Lets take a look at how this works
I had recently been searching online for a particular bike part that I could not find locally. I had visited that very bike shop website; one of many bike shop websites. That website placed a cookie on my computer (in the browser). It happens that Md-health places Google ads on their website to make money on visitors like me (you can do the same with Google Ad-Sense).
When I visited Md-health, Google recognized the bike shop cookie in my browser, put 2+2 together, Google served up the ad. That’s Remarketing, cool! Some think its creepy, ( like the fact that Google has now tagged me as a potential ebola case or a hypochondriac ! )
So think of Remarketing as advertising that “follows you around” online, kind of a “reminder” ad.
So now that you know how this works, and you will begin to recognize the ads you see on other website as Remarketing, you can judge if it has an influence on your behavior. I have found that Remarketing ads have never caused me to act (click). If I search for something to purchase online, I usually buy it, or look up the address where I’m going to physically buy it – done – I’m now offline – and no longer a potential customer for the Remarketing approach.
But should you do Remarketing?
You can answer that question precisely only if you have a strictly online business.
Unfortunately, if you are like most local businesses, you have walk-in customers, or take telephone calls to complete sales. In that case you cannot measure if those Remarketing ads are leading to sales. Yes you can spend more money on clicks ( just as you normally do with your Google Adwords campaign) but you still can’t see if the any of your ads turn into sales. So don’t let your PPC advisor tell you Remarketing is proven to increase sales. That has never been proven for local businesses.
Bottom line ==> You can probably prove that more ad spending will lead to more sales. Now that is Rocket Science at work!
Products with long purchase cycles ==> such as automobiles, can benefit by repeatedly exposing your business name to customers who have already visited your website while shopping online. In this case you are building brand awareness, often without paying for clicks.

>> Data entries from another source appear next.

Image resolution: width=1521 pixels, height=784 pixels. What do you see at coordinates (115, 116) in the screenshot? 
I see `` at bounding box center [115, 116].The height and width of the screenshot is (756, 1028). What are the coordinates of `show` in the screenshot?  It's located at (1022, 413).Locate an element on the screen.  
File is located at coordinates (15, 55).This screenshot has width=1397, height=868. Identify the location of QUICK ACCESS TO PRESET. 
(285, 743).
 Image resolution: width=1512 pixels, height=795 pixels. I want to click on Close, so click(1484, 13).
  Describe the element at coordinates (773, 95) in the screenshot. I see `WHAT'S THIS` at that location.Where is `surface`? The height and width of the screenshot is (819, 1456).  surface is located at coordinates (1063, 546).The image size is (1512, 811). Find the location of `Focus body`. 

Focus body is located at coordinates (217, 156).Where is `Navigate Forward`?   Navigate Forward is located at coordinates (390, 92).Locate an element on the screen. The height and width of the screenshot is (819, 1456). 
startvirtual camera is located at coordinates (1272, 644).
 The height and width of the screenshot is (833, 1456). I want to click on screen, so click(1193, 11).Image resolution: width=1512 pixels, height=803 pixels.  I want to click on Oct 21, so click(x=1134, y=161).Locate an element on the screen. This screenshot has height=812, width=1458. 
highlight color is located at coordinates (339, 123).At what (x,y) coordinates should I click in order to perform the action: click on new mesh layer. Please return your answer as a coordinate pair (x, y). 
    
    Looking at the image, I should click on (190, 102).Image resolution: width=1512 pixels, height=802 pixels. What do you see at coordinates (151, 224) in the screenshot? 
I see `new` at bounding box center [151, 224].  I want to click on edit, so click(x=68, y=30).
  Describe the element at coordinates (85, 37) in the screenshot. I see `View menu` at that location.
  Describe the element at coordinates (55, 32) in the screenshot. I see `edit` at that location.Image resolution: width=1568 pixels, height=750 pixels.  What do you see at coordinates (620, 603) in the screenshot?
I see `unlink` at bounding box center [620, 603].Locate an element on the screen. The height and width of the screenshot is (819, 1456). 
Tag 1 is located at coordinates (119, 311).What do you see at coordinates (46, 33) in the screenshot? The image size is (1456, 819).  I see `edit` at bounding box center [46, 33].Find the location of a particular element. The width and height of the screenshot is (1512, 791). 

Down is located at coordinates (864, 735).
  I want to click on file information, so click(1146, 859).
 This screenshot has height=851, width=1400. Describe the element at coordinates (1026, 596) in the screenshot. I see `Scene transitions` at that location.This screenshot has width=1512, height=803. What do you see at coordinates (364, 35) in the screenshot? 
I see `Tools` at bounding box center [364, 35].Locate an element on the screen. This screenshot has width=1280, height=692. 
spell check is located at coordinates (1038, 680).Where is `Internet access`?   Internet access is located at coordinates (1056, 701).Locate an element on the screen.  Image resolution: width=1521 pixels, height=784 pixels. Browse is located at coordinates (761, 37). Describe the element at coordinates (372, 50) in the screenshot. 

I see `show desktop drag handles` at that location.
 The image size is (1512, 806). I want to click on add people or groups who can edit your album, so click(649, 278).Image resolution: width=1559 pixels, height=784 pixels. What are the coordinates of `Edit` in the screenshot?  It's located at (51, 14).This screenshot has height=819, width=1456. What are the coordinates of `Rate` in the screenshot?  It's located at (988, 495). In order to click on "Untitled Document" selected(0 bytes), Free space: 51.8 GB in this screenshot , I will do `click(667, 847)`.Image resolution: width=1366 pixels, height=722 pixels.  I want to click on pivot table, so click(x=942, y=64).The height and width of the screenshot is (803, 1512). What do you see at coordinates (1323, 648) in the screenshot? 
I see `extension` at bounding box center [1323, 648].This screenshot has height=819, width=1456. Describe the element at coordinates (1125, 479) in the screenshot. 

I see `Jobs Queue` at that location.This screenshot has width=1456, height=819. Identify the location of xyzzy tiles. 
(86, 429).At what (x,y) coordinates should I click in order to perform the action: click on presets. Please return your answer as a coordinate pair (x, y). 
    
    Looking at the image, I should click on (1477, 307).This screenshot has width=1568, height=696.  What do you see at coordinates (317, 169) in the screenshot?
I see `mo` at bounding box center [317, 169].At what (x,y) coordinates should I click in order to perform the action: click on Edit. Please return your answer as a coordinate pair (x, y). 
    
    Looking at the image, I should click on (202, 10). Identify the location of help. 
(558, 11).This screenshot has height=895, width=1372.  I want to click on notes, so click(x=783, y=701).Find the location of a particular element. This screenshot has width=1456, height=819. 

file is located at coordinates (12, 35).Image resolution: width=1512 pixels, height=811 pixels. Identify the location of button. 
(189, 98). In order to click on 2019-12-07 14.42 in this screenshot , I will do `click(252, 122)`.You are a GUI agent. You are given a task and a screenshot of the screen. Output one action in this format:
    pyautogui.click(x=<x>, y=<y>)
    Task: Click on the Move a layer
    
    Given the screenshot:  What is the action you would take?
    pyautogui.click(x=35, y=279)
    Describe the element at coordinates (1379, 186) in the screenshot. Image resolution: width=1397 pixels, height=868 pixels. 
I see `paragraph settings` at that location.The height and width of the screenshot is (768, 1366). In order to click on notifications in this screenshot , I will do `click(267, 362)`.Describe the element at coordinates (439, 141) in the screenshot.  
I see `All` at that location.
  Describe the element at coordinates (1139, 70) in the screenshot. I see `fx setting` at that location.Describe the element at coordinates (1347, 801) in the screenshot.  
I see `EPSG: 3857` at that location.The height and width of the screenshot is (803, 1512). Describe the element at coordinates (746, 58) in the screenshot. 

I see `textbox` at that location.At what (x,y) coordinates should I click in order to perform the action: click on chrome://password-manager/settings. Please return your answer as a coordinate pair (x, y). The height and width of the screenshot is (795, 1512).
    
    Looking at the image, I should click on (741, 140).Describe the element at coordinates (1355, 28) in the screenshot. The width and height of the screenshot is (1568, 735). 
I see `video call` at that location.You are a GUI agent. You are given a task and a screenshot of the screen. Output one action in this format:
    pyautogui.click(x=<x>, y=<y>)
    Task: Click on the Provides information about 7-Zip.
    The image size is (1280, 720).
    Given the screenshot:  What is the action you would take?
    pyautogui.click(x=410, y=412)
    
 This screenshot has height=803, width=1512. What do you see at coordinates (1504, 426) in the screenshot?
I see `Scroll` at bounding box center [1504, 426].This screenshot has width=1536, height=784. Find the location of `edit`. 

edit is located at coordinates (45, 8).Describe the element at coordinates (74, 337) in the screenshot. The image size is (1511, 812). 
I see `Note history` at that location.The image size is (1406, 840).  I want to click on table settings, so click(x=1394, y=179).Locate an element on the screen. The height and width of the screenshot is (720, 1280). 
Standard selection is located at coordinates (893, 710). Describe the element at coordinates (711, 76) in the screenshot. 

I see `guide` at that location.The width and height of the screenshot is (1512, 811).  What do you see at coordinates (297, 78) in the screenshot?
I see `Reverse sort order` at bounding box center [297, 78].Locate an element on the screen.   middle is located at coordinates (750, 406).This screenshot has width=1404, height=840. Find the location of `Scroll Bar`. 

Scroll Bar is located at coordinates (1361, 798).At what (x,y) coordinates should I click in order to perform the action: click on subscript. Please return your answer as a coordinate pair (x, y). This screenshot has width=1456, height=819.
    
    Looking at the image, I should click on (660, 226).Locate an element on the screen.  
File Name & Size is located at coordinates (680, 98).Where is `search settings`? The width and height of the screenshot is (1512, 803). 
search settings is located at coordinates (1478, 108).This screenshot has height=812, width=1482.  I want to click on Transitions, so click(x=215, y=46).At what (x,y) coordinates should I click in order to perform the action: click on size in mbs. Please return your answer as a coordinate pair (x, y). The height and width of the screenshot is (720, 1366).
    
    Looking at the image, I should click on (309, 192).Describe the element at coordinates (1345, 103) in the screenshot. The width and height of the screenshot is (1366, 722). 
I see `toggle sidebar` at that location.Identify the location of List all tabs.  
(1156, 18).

Chances are the brand(s) you sell are already engaged in Remarketing at a global or national level. Its what they do, and they can do brand advertising more effectively than a local business.
Remarketing may be best for Brand awareness ==> a local business’s brand is really it’s name ==> Remarketing ads using your business name may make sense – but Remarketing product oriented ads may not be so effective.
So how do you go about it?
I have found that most ( actually all – as in 100% ) Remarketing ads I have sampled out of professional interest are implemented poorly. The bike shop ad in this example, linked to a completely different product page than anything I was interested in. So while I clicked because the keyword “XTR” was visible ( part of my search term ), I was disappointed to NOT FIND something even remotely relevant on the landing page – so I’m out-a-there. The bike shop just wasted money because they setup their keyword attributes very broadly and did not have appropriate landing pages.
==> Poor landing pages and appropriate keyword attribute settings are common weaknesses for most ordinary Pay-Per-Click advertising campaigns everywhere. If you’re not doing the basics well, reaching harder and farther with Remarketing is like trying to run before you can walk.
My bottom line
- If you have absolutely mastered your PPC advertising, then Remarketing is a worthwhile experiment. But its not for the pay-per-click beginner, and its not for products with impulse buys or short purchase cycles ( like bike parts ).
- Having good (specials) product pages, and getting more 5 star reviews will increase conversion and sales for a lot less spend than Remarketing. That advice may seem unrelated to the topic, but conversion into sales is going to happen because the customer chose your physical store front over the many others they visited online because they liked what they saw the first time, not because they saw the same ad over and over again.